Антон, надень ботинки! (сборник)
Шрифт:
Лариска. Сказал, что переведет к Самусенко.
Молчат.
Кира. Если бы ты ему не нравилась, он не перевел бы тебя к Самусенко.
Лариска. Оставь меня. Я хочу побыть одна.
Кира (обеспокоенно). Что ты собираешься делать?
Лариска. Ничего. Перейду к Самусенко.
Лариска
Кира. Но почему? Почему? Почему?
Вечер в училище. Играет оркестр, составленный из педагогов и учеников. Игнатий сидит на ударных, лихо стучит в барабан и тарелки. У него совсем другое выражение лица – азартное, счастливое. Он похож на мальчика, которого взяли в цирк. Все пляшут, как хотят. Лариска объята ритмом, танцует просто потрясающе. Кира стоит у стены. Лариска замечает ее. Подходит к ней.
Лариска. Ты сегодня потрясающе играла. Но платье… Вот если бы я вышла, то я бы вышла.
Кира. В том-то и дело. Кто-то может выйти, а кто-то может играть.
Лариска. А ты почему не танцуешь?
Кира. Не приглашают.
Лариска. Они, наверное, думают: раз ты хорошо играешь, значит, тебе и так хорошо.
Кира. Наверное…
Помолчали.
Ты целый месяц меня избегала. Почему?
Лариска. Не догадываешься?
Кира. Нет.
Лариска. Странно. Ты занимаешься у Игнатия?
Кира. Конечно.
Лариска. Сколько времени?
Кира. Сорок пять минут.
Лариска. Двадцать две минуты твои и двадцать две минуты мои.
Кира. Но…
Лариска. Он не просил меня любить его. Я знаю. Моя любовь не пригодилась и плавает над крышами как неприкаянная. А ты – моя подруга, вместилище моих тайн, живешь как ни в чем не бывало и занимаешь мои самые главные двадцать две минуты в жизни.
Кира (растерянно). А что я должна была сделать?
Лариска. Перейти к Самусенко.
Кира. Но Самусенко – халтурщик, а Игнатий – педагог.
Лариска. Я не в состоянии тебе объяснить то, что ты не в состоянии понять.
Кира. У тебя свои задачи. А у меня свои. Я хочу быть пианисткой, и все остальное для меня во-вторых.

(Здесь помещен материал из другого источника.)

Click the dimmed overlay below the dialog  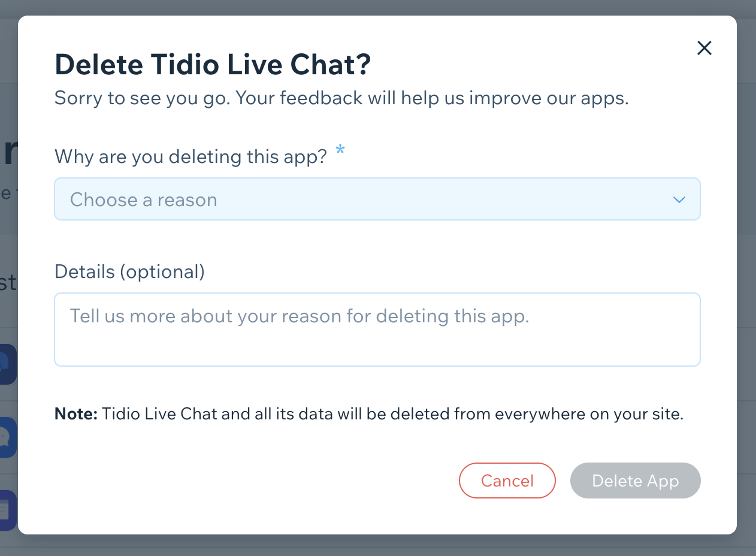point(377,545)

Лариска. У тебя какая-то этическая глухота.
Кира. Ты хризантема, а я – репей.
Лариска. Ты права. Но ты – не права.
Мимо прошел Игнатий. Лариска напряглась.
Забормотала.
Не думать, не думать, не думать, не думать…
Кира. Ты сошла с ума?
Лариска. Нет. Это моя гимнастика. Я каждое утро просыпаюсь и повторяю как молитву: «Мужество, мужество, мужество, мужество…» Раз пятьсот. И перед сном тоже: «Надежда, надежда, надежда, надежда…»

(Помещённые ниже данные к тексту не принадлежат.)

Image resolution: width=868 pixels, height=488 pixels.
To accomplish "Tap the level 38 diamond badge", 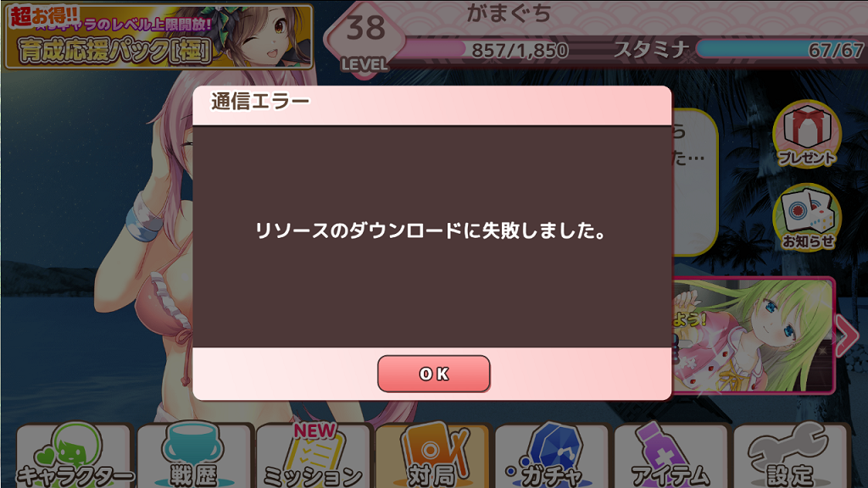I will coord(364,40).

Раздается выстрел. Лариска вздрогнула.
Это он.
Кира. Это лопнула шина у грузовика. По-моему, ты сошла с ума.
Лариска. Ну и пусть! Любовь – это и есть умопомешательство. Особенно неразделенная.

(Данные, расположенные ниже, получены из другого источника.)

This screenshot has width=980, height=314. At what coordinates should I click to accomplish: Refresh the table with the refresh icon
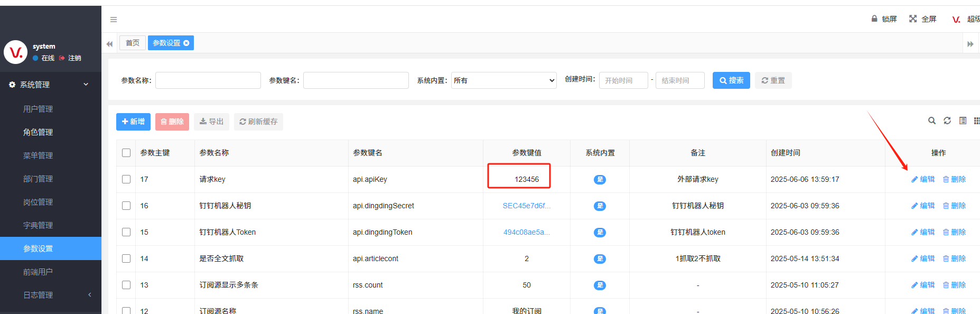pos(947,121)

Кира. Почему неразделенная? Может быть, у него принципы. Все-таки он – учитель. Ты – ученица. Это безнравственно.
Лариска. Я скажу ему: если он хочет, я брошу училище. Плевать мне на это училище. Сейчас пойду и скажу.
Кира. Я тебя не пущу.
Лариска. Ты пойдешь со мной.
Кира. Это нескромно. Ты бегаешь за ним навитая, раскрашенная. Мужчины ценят скромность.
Лариска. Стой здесь!
Лариска исчезла куда-то и очень скоро вернулась обратно. Волосы у нее мокрые, гладкие, прижатые к темени. Ресницы смыты.
Кира. О! На кого ты похожа!
Лариска. Кусочек рабоче-крестьянского движения. Я ведь родом из деревни Филимоново.
Появляется Игнатий. Смотрит с удивлением.
С Ларискиных волос на платье стекает вода.
Игнатий. Маркова! Что это с вами?
Лариска. Я люблю вас, Игнатий Петрович!
Игнатий (растерянно). Спасибо…
Лариска. Не за что.
Игнатий. Вот именно, что не за что. За что меня можно любить? Я уже старый.
Лариска. Ну и пусть!
Игнатий. Я не свободен!
Лариска. Ну и пусть!
Игнатий. Я выжженное поле, на котором ничего не взрастет!